One Story of Him (Day 267)

Four years ago today, my brother took his last breath in the operating room at Jefferson Hospital. 

He was 37. 

We were by his side and Sinatra was playing. My brother loved music. He loved big bands. He loved Sinatra and Dean Martin and Lawrence Welk and Andre Rieu. He loved musicals and dancing and performance. 

How funny that it was opening night, tonight, for Lily's musical Big Fish, the story of a man with so many stories. My brother had all the music. I had the words.  Together, we were sort of had a musical. He could dance and I could exhaust you by talking too much. 

I really miss him, you know? I really miss being a sister. I miss being his voice, while he was my heart.
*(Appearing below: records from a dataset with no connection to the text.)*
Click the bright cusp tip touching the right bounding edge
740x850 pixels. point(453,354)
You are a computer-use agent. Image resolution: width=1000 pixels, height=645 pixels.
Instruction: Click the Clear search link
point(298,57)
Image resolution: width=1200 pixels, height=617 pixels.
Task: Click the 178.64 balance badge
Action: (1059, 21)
David taught me everything I know about real kindness--that kindness is something firm and fierce. Kindness can be honest and sometimes even hurt a little. Kindness is not being the nicest person in the room; but it is being the most open, the most available, the most forgiving, the most willing to make time. 

I know he left me with enough love to last my lifetime--and several lifetimes. I feel it whenever music lifts  my spirits and tonight, when his amazing oldest niece took the stage and sang with joy. 

His love was all over that. 

I am going to cop out a little bit on this blog tonight and share a bit of the eulogy I wrote for David, just one of my stories of him:

As I mentioned, David was non-verbal. He could not speak. He could say Ma and Da and he could laugh—his laugh was loud and joyous and goofy and just perfect. He could make sounds to get your attention. But, I never once heard him say my name. There were some Ta or Tr or T-like sounds, but never Tricia or Trish or Tish or Pat (which, if he could have spoken, would be his name of choice, because It would have driven me crazy).

I really have no idea what his voice would have sounded like if he was able to say words.

But, David knew how to speak without words. It is tough to explain—unless you knew him. David was a listener. He listened. He observed. He watched. Once, when I was about 11 or 12, I had a huge argument with my parents. I don’t remember what it was about, but I do remember stomping and screaming and shouting and being sent to my room in tears and rage.

I slammed my door and there was a knock. I opened it, ready to yell at my parents some more and there was David, with a tissue.

Even then, I was surprised. I underestimated him.

David always knew exactly how to meet people where they were. He moved through life this way—offering tissues, offering handshakes, offering hugs. He was the good samaritan in an emotional crisis. David did not take sides. He did not care of the details of the argument. He was just ready to quietly knock and offer a tissue to his crying sister, who felt so misunderstood.

The number of times my brother knocked on my door in our lives togehter is impossible to count. He was always there with a tissue, a smile and then, happy to listen to my rage and complaining about my parents or my friends or my boyfriend. He’d hit at the air in agreement with my anger. He’d laugh in therapeutic mockery of the one who wronged me.

He’d bend down and offer his big sister a kiss on the head and remind her that she would never be without his love.